Rapid environmental changes and the increasing frequency of extreme climate events necessitate predictive frameworks capable of delivering accurate, timely, and localized forecasts. Integration of deep learning with edge-enabled Internet of Things (IoT) networks presents a transformative approach for climate analytics by combining advanced computational intelligence with distributed sensing infrastructures. Edge computing facilitates low-latency data processing, on-site inference, and energy-efficient model deployment, enabling near-real-time prediction of temperature variations, precipitation patterns, air quality indices, and extreme weather events. Distributed deep learning strategies, including federated and decentralized learning, enhance scalability and privacy while maintaining predictive accuracy across heterogeneous sensor networks. Model optimization techniques, such as pruning, quantization, and knowledge distillation, enable deployment on resource-constrained devices without compromising performance. Comprehensive evaluation of latency, energy consumption, communication efficiency, and prediction reliability ensures practical applicability in real-world environmental monitoring. The chapter further identifies existing research gaps and outlines future directions for developing robust, adaptive, and interpretable climate prediction systems that support decision-making and risk mitigation.
Rapid environmental changes, increasing global temperatures, and the heightened frequency of extreme weather events have amplified the need for advanced predictive systems capable of providing accurate, real-time climate forecasts [1, 2]. Traditional numerical and statistical climate models, while effective for long-term projections, often struggle to deliver high-resolution, location-specific predictions [3]. Limitations arise from high computational complexity, coarse spatial granularity, and reliance on centralized processing infrastructures [4]. In contrast, data-driven approaches leveraging dense sensor networks and artificial intelligence can address these gaps by capturing complex spatio-temporal dependencies and providing actionable insights for various applications, including disaster management, urban planning, agriculture, and public health [5].

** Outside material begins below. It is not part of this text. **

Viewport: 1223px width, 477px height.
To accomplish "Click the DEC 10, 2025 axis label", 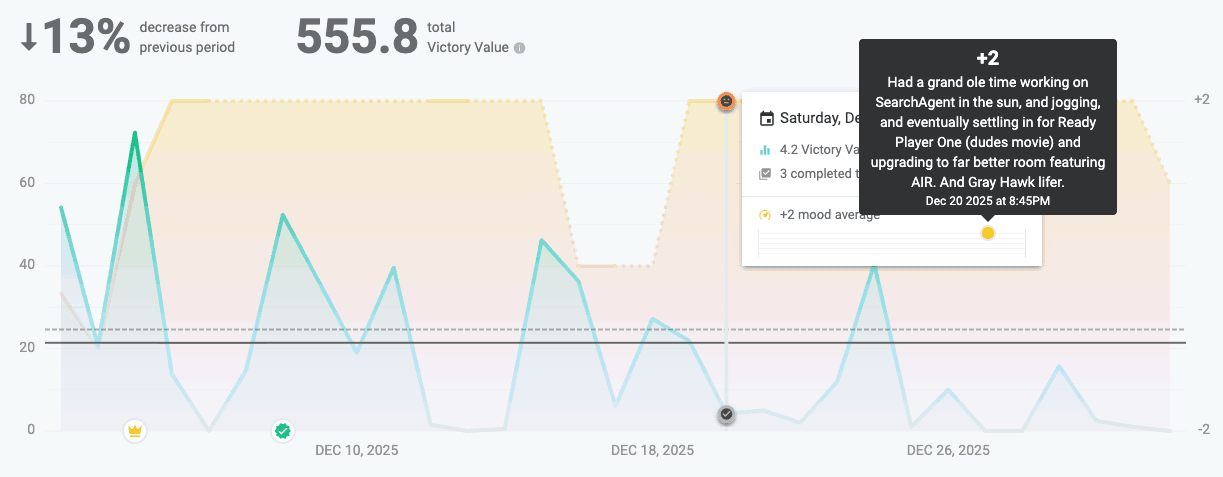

The proliferation of Internet of Things (IoT) technologies has enabled widespread deployment of environmental monitoring devices across urban, rural, and remote areas [6]. These sensor networks continuously capture data on temperature, humidity, rainfall, wind speed, solar radiation, and air quality, generating high-volume, heterogeneous datasets [7]. Effective utilization of this data requires real-time collection, preprocessing, and storage mechanisms, as well as intelligent strategies to handle sensor noise, missing values, and variability in data quality [8]. IoT networks offer flexible, scalable infrastructure that supports both centralized and distributed computing approaches, creating opportunities for enhanced predictive performance while maintaining operational efficiency [9,10].
Integration of deep learning techniques with IoT networks allows for modeling of highly non-linear and dynamic climate phenomena [11]. Neural network architectures such as convolutional neural networks (CNNs), recurrent neural networks (RNNs), long short-term memory networks (LSTMs), and transformer models provide the ability to extract meaningful patterns from large-scale spatio-temporal datasets [12]. These architectures capture interdependencies across time and space, enabling accurate forecasting of temperature fluctuations, precipitation events, air quality changes, and other critical environmental variables [13]. Model optimization techniques, including pruning, quantization, and knowledge distillation, allow deployment on resource-constrained devices without compromising predictive accuracy [14,15].